Collection entries
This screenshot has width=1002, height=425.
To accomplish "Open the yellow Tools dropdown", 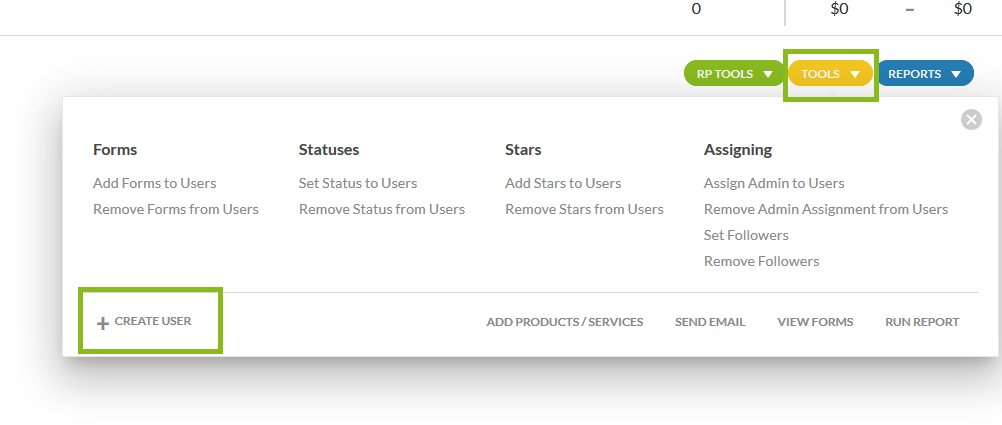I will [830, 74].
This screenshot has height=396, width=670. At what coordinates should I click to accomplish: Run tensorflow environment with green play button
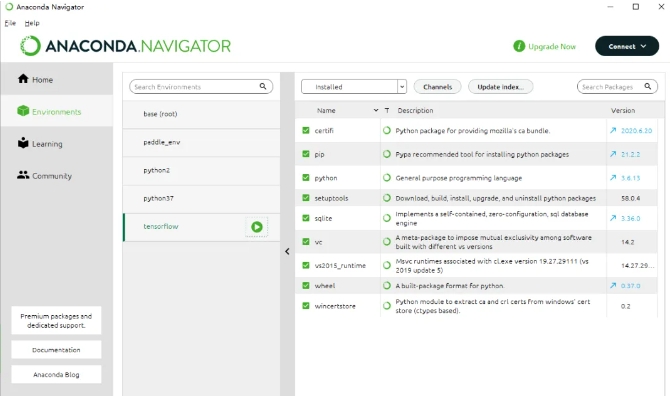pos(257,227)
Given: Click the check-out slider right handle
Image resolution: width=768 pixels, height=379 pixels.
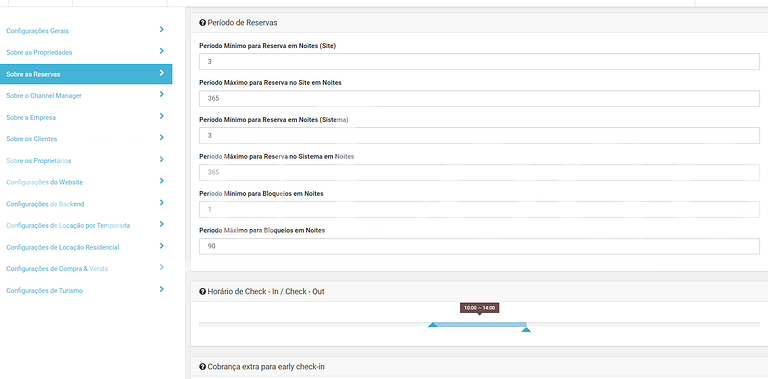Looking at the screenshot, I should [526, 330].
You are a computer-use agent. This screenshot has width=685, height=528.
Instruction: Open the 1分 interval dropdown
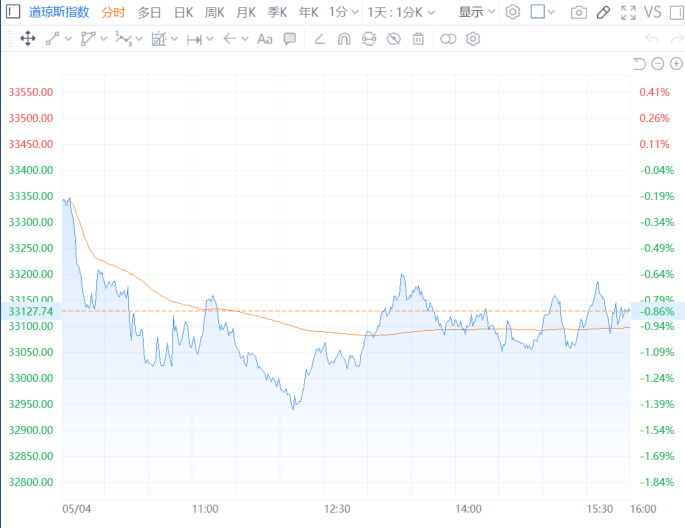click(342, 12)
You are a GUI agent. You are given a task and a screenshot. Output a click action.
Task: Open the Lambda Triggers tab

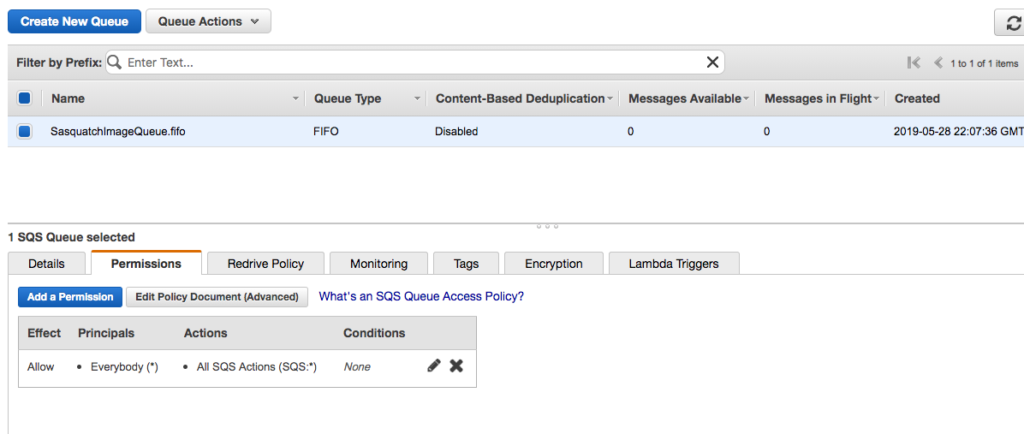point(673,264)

## EXERCISE REQUIREMENTS:
Search the entries above for the word "agent", and copy every line where it occurs.

## SOLUTION TO THE EXERCISE:
You are a computer-use agent. This screenshot has width=685, height=528.
You are a GUI agent. You are given a task and a screenshot. Output a click action.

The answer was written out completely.